BOSTON -- The Bruins came out with a lot to prove Saturday night after flaming out in their opener.
"Night and day," goalie Tim Thomas said after Boston beat Carolina 4-1 to rebound from a 4-1 loss in Washington on Thursday night. "The first 10 minutes Thursday night we came out and played 60 minutes like that tonight."
Michael Ryder and Blake Wheeler scored 26 seconds apart in the first period and the Bruins scored four-power play goals to hammer the team that knocked them out of last season's playoffs in the second round with an overtime win in Boston in Game 7.
But the focus Saturday night wasn't really on last season but rather on what took place Thursday.
"You knew they'd be [ticked] off after the loss to Washington," said former Bruin Andrew Alberts, who had a tough night, coughing the puck up for a goal and then getting hammered in a third-period fight with Shawn Thornton. "They came out flying after the drop of the puck. We were on our heels and they got some goals right way. They were on the PP and kept scoring we couldn't catch up."
"We wanted to come out and put our better foot forward tonight and I think we did that," said Marc Savard, who had a goal and two assists. "The biggest thing is we played simple tonight."
Against Washington, the Bruins got away from the style that earned them 116 points last season and tried to be fancy. Saturday night, in the second game of a five-game homestand, they got back to basics, working hard from start to finish.
"When the effort isn't there, you can look pretty bad when the other team's working hard," Boston coach Claude Julien said.

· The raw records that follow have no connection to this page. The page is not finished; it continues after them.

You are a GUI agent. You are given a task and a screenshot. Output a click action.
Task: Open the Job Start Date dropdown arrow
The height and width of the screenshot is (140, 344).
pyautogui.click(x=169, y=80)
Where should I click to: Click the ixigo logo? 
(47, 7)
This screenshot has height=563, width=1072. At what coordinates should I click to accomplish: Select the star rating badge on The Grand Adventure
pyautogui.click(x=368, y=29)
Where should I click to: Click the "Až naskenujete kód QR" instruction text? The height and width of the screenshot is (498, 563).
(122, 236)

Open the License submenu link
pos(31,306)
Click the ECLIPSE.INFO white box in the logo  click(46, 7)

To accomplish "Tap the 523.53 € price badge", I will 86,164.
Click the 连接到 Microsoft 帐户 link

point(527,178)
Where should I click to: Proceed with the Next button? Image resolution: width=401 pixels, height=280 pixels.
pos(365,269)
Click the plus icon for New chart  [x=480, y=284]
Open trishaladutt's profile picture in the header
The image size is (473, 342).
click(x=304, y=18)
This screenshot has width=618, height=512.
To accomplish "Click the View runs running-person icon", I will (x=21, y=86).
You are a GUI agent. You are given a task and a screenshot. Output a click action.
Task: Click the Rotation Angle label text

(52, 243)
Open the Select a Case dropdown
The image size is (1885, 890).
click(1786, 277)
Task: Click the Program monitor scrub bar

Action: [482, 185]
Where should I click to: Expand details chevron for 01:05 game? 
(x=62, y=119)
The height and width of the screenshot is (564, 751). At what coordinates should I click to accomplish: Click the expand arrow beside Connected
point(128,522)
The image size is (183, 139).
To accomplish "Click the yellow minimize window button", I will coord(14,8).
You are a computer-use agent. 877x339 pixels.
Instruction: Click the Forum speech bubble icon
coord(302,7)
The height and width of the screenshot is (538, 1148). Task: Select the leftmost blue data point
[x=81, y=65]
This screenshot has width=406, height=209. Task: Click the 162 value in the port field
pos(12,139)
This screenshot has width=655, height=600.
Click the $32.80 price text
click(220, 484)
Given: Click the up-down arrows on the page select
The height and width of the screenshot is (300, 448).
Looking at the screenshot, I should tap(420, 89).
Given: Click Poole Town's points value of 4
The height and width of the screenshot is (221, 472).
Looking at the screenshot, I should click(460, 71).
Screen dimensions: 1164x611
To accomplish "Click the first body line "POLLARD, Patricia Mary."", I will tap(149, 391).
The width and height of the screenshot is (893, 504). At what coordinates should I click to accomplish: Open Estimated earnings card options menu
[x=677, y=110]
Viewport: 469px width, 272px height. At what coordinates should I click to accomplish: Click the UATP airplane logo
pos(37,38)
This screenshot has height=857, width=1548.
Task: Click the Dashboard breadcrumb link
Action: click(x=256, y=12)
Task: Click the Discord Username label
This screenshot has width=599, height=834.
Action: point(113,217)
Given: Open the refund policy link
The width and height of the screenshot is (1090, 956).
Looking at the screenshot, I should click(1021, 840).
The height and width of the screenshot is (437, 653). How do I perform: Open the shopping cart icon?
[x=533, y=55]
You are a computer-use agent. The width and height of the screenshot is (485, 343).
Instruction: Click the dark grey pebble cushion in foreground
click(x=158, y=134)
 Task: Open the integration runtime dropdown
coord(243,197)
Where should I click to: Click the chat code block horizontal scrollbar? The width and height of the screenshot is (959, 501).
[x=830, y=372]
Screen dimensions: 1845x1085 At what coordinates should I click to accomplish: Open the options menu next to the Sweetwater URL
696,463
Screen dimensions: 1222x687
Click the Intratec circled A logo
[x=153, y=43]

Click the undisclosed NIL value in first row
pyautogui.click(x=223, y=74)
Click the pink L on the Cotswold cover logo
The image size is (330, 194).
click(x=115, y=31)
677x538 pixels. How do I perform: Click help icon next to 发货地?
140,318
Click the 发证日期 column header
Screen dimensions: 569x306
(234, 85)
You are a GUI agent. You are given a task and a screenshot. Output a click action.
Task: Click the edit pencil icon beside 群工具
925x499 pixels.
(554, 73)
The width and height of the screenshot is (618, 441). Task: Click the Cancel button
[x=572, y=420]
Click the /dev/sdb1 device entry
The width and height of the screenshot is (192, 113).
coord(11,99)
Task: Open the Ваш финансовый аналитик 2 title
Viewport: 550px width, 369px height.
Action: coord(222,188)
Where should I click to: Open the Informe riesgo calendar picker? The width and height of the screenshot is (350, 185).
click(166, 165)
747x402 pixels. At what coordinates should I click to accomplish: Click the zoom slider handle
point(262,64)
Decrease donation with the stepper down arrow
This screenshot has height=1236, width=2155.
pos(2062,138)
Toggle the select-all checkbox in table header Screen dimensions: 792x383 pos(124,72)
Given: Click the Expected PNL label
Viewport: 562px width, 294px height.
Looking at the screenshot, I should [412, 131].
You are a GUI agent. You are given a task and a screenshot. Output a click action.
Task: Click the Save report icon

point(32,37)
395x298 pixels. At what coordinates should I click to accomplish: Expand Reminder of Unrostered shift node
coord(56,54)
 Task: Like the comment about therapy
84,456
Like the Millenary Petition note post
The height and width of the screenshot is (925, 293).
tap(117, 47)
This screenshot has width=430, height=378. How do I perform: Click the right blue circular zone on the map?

That's what happened to the Hurricanes as they fell to 0-2 with their second loss in as many nights.
"We were bad in pretty much every area we could be," Carolina coach Paul Maurice said.
Steve Begin, signed a free agent over the summer, had his second and third assists for Boston, while Derek Morris, another free-agent acquisition, assisted on the first two goals, both on the power play.
The Bruins had just 20 shots in their 4-1 loss to Washington on Thursday night, but came out flying and sent 21 shots at Cam Ward in the first period. Ward was pulled after the fourth goal, which came midway through the second period.
Savard opened the scoring on a rebound at 4:06, before Ryder, also on the power play, and Wheeler, off some nifty work by Begin, connected to make it 3-0.
In the second, Savard set up Sturm after a penalty kill, making it 4-0 at 10:37.
Michael Leighton replaced an embattled Ward and was beaten by the first shot he saw. Boston was back on the power play when Mark Recchi set Wideman up for a one-time blast from just above the faceoff circle to the goalie's right.
Down 5-0, the Hurricanes got on the board when Walker, booed every time he touched the puck for his pummeling of then-Bruin and now-Hurricane Aaron Ward and then scoring the goal that eliminated Boston from the playoffs, deflected a shot by Ward -- out of the air and by Thomas at 15:21 of the second period.
But the Bruins got that back when Begin stole the puck from former Bruin Andrew Alberts and got it to Thornton just in front of Leighton.
Staal scored on the power play early in the third period, after needing 25 stitches to close a cut on his left ear. He was hurt when a shot by teammate Matt Cullen struck him.
Hunwick added a power-play goal for the Bruins, who were 0-for-5 with the advantage Thursday night.
- Carolina was 0-for-13 on the power play in two games before Staal connected.
- Carolina's Erik Cole was helped off the ice with a left knee injury in the closing minutes after a collision with Wideman.
- Recchi's assist was the 898th of his career, tops among active players.
- Boston's Milan Lucic bloodied Carolina's Jay Harrison in a second-period battle.
- The Bruins honored longtime broadcaster Fred Cusick, who passed away recently at 90. During the first media timeout of the second period, the TV booth was dedicated at the "Fred Cusick Broadcast Booth." The club will install a silver microphone encased in a black and gold frame on the TD Garden's level 9 facade beneath the home TV booth, which will permanently displayed. It is similar to the microphone that already exists for Celtics broadcaster Johnny Most.